Economia

La crisi ucraina spaventa il mercato manifatturiero e le Pmi venete

Arrivano le prime sanzioni di Usa e Ue alla Russia dopo che Vladimir Putin ha riconosciuto l’indipendenza del Donbass ed è entrato nel territorio ucraino. «La crisi si aggrava e si concretizzano i timori delle nostre imprese manifatturiere non solo per quel che riguarda il caro energia. All’orizzonte ci sono anche l’aumento dei prezzi delle commodities, difficoltà nel reperimento di materie prime, l’aumento dei costi del trasporto via container e la riduzione delle esportazioni verso Russia e Ucraina che per il Veneto manifatturiero valgono quasi 1miliardo e mezzo di euro l’anno (il 3,4% del totale export manifatturiero regionale, ndr)», ammonisce Roberto Boschetto, presidente di Confartigianato Imprese Veneto, supportato dai dati elaborati dall’Ufficio studi della Federazione.

Partendo dall’export, si nota come le conseguenze del precedente conflitto russo-ucraino di otto anni fa si siano scaricate interamente sulle esportazioni verso la Russia, che, tra il 2013 e il 2021, per l’Unione europea a 27 cumulano un calo del 23,4%. Con una maggiore penalizzazione del made in Italy (-29,3%). Il Veneto era sul podio come terza regione più presente nel mercato russo, nove anni fa con ben 1miliardo e 320milioni di euro di merci vendute. Ed è la terza più colpita dal crollo, con un calo tra il 2013 ed il 2021 di 346milioni di euro (-25,2%).

Numeri decisamente importanti.
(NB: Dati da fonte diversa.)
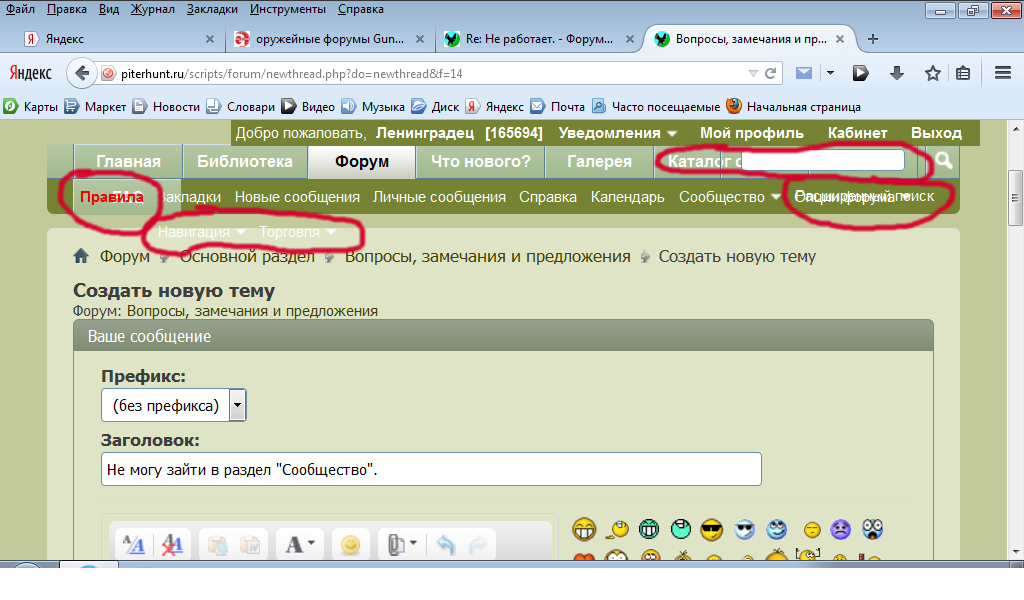Insert the sunglasses smiley emoticon
This screenshot has height=600, width=1024.
click(x=711, y=529)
Specialmente se si considera il fatto che oggi il Veneto è comunque ancora la terza regione in Italia per esposizione sul mercato russo, con quasi 1 miliardo nei primi tre trimestri del 2021 (con una incidenza delle esportazioni manifatturiere sul valore aggiunto del territorio pari allo 0.89%, secondo valore più alto in Italia dopo l’1% dell’Emilia Romagna). Non va dimenticato che anche il mercato ucraino è a rischio e sempre nei primi 9 mesi dell’anno vale 335 milioni di euro.

«Nonostante le conseguenze di lungo periodo della crisi di Crimea 2014», spiega Roberto Boschetto, «con le relative sanzioni economiche alla Russia, è salita la dipendenza del nostro Paese dal gas russo. Un motivo per guardare con maggior preoccupazione all’attuale escalation della tensione. Nel 2021 l’Italia ha registrato un interscambio con la Russia di 7.697 milioni di euro di esportazioni e di 13.984 milioni di euro di importazioni, di cui il 53,5% è costituito da petrolio greggio e gas naturale. Inoltre, la Russia negli anni ha rappresentato – per il nostro Veneto – un mercato di grande interesse specie per il manifatturiero dei settori a maggiore concentrazione di Pmi che vale il 40% del totale export veneto con i settori moda e mobili protagonisti. Le esportazioni nel 2021 erano in ripresa, ma ancora lontane dal pre-Covid e le cose peggioreranno di certo nei prossimi mesi. Quello che ci auguriamo -conclude- è un veloce disgelo di questo clima di tensione ed un impegno ad evitare un terribile ed insensato conflitto. Alla politica, a tutti i livelli, chiediamo di favorire un dialogo costruttivo, evitando inutili alterazioni di un mercato internazionale già estremamente delicato».

«L’escalation della crisi ucraina», sottolinea Roberto Iraci Sareri, presidente di Confartigianato Imprese Verona, «oltre ad ampliare gli effetti della crisi energetica in corso, rappresenta già un ulteriore fattore critico per le imprese manifatturiere veronesi, venete ed italiane, strette nella tenaglia delle tre variabili di crisi che ormai tutti conoscono: aumento dei prezzi delle bollette energetiche e dei carburanti, difficoltà di reperimento di materie prime e di personale, lunghi tempi di consegna e aumento dei costi del trasporto via container.

«Purtroppo temiamo che non sia finita qui: l’evoluzione dello scenario internazionale, con il peggioramento delle tensioni tra Russia e Ucraina, potrebbe dare il colpo finale, con un ulteriore, fatale rialzo delle borse elettriche e del gas nei prossimi mesi. Per decenni, per quanto riguarda le politiche energetiche, l’Italia è sembrata sempre andare a rimorchio dei paesi europei più influenti, in una sorta di vassallaggio che ora potrebbe costarci veramente caro. Qui, ormai, non si può più ragionare solo in termini di ristori, pannicelli caldi che finiscono per incidere marginalmente sulle difficoltà delle imprese, ma bisogna mettere mano una volta per tutte al futuro energetico del Paese. Se non ora, quando? Quando arriverà un’altra crisi internazionale a bastonarci ulteriormente?», conclude.